◆ **Problem requirements**
Word for word, restate the data that follows, omitting the images.

:::

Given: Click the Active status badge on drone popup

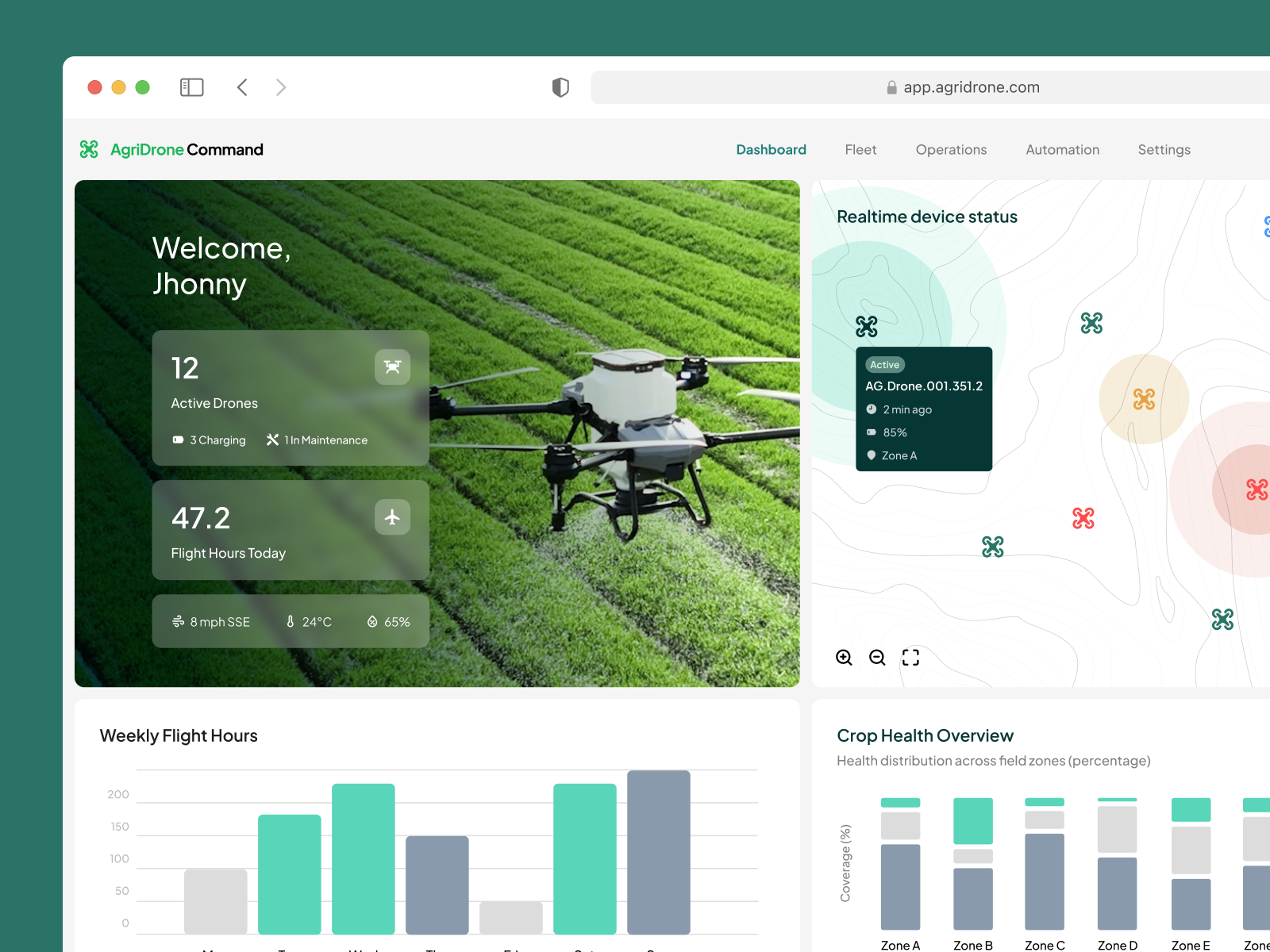Looking at the screenshot, I should pos(884,364).
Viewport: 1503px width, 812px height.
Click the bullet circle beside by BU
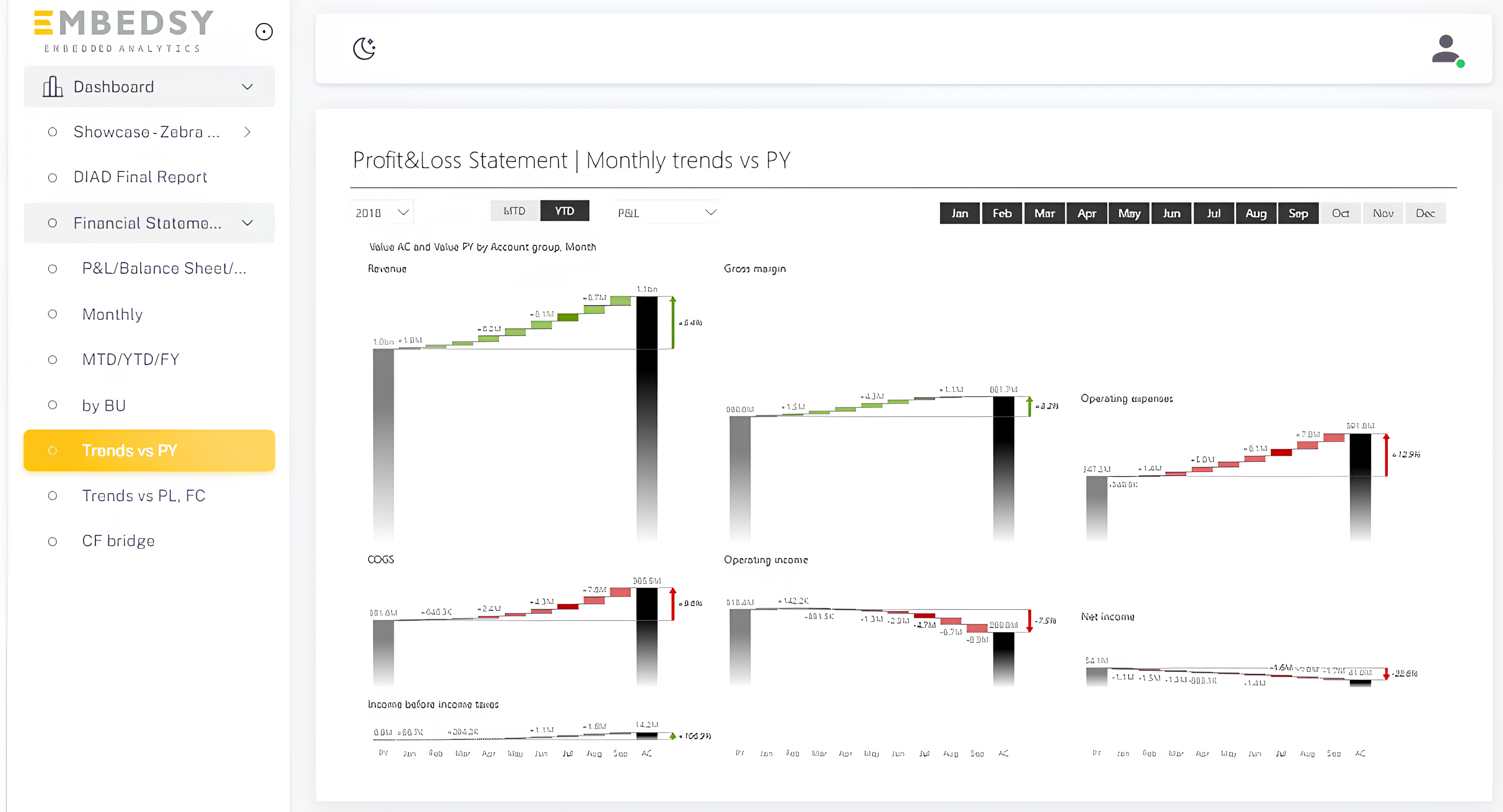[x=53, y=405]
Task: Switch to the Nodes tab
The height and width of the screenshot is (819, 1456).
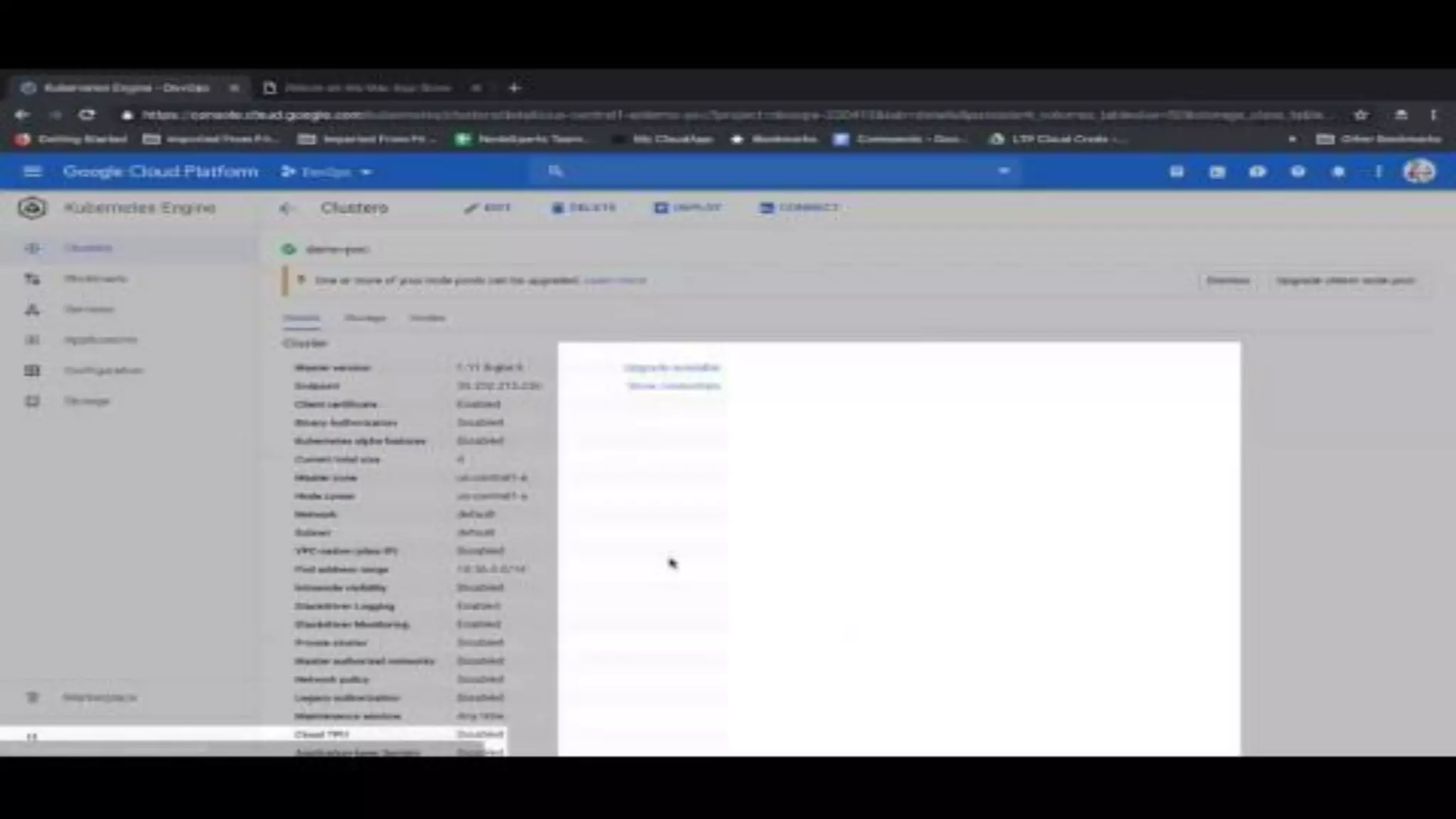Action: click(427, 318)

:::

◆ **Finished exercise**
Given: Click the Active status badge on drone popup

Looking at the screenshot, I should pos(884,364).
Viewport: 1503px width, 812px height.
Click the bullet circle beside by BU
[x=53, y=405]
Task: Switch to the Nodes tab
The height and width of the screenshot is (819, 1456).
Action: click(427, 318)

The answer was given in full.